Nearly $870M budget hole awaits Oklahoma lawmakers in 2017

 

December 25, 2016



OKLAHOMA CITY (AP) — The problems will be familiar in the 2017 Oklahoma legislative session: crowded public schools with teachers desperate for a pay raise, overcrowded prisons, a Highway Patrol facing furloughs and dozens of other cash-strapped agencies that have cut services to the bone.

But lawmakers who return to the Capitol in February will also be faced with a budget hole of nearly $870 million — about 12 percent of state spending — resulting from slumping energy prices, years of tax cuts and costly tax subsidies for businesses and industries.

It will be the third consecutive year the Republican-controlled Legislature will have to either further cut state services or find new sources of money through increased taxes, fines or fees. But the prospect of raising taxes is politically difficult, especially for Republicans, many of whom were elected on promises of keeping taxes low.

Republican Gov. Mary Fallin and her top budget negotiator, Secretary of Finance Preston Doerflinger, have said budget cuts alone won't be enough and intend to propose things like a tax increase on cigarettes and expanding the state's sales tax to apply to some currently exempt goods and services.

"Once again this session, we'll put some ideas on the table and try to get our legislature to see the different funding needs we have in our state," Fallin said last week. She'll lay out some of her proposals when she presents her executive budget to the Legislature on Feb. 6.

Moore Republican Rep. Mark McBride says he respects "what she's trying to do ... but I think it will be difficult.

"The services tax, I'm not real keen on. And I just don't think my constituents and people in the state are keen on it either."

Although heavily outnumbered in both the House and Senate, Democrats are unlikely to jump on board with Fallin's proposal to broaden the sales tax. They have been fiercely critical of Republicans' push to lower the income tax in recent years, arguing those cuts overwhelmingly benefit the wealthy at the expense of the middle class.

"Oklahoma is bankrupt and unable to pay its bills because of $1 billion worth of tax cuts, hundreds of millions of dollars in gross production tax giveaways to the oil and gas industry, and $2 billion worth of tax credits and exemptions to wealthy corporations, all of which this governor supported," said House Democratic leader Rep. Scott Inman, of Oklahoma City. "That's the reason we're in this mess.
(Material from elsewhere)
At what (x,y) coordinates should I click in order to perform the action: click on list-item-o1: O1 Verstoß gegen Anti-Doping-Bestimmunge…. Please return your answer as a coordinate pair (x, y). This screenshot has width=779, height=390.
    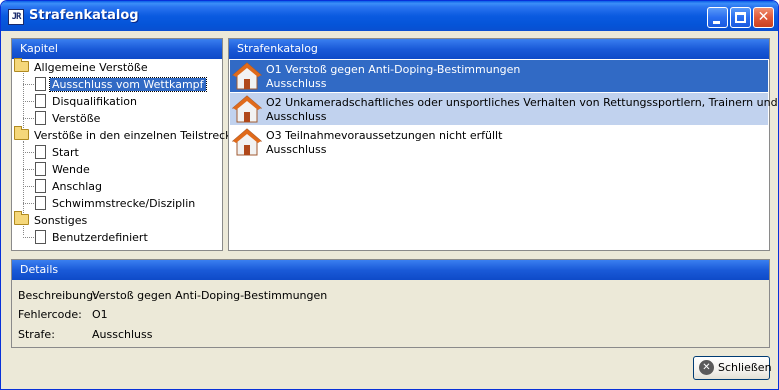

To get out of it, we need to roll back those irresponsible tax plans, not raise taxes on working families."

Another likely target for revenue will be some of those hundreds of millions of dollars in incentives Inman spoke of — specifically a credit for the production of wind energy that an independent consulting group has recommended be capped or ended. Payments under that program have skyrocketed from $3.7 million in 2010 to more than $113 million in 2014.

Beyond the budget, lawmakers will have a number of policy issues demanding their attention this year, most notably a growing teacher shortage stemming largely from Oklahoma having some of the lowest teacher salaries in the nation. New House Speaker Charles McCall and Senate President Pro Tempore Charles Schulz both have said raising teacher pay will be a priority, although finding a way to fund it will be a challenge.

Fallin also is likely to propose a series of changes to Oklahoma's sentencing laws and criminal justice system designed to slow the rapid growth of the state's prison population.

If that wasn't enough, the Legislature must pass a law allowing Oklahoma driver's licenses to comply with the federal Real ID Act — otherwise, residents will be unable to use state licenses to board commercial airline flights or gain access to federal military installations or buildings.

Many Republican lawmakers in Oklahoma have opposed complying with the federal law over concerns that the federal government is overstepping its authority and gathering too much information from its citizens.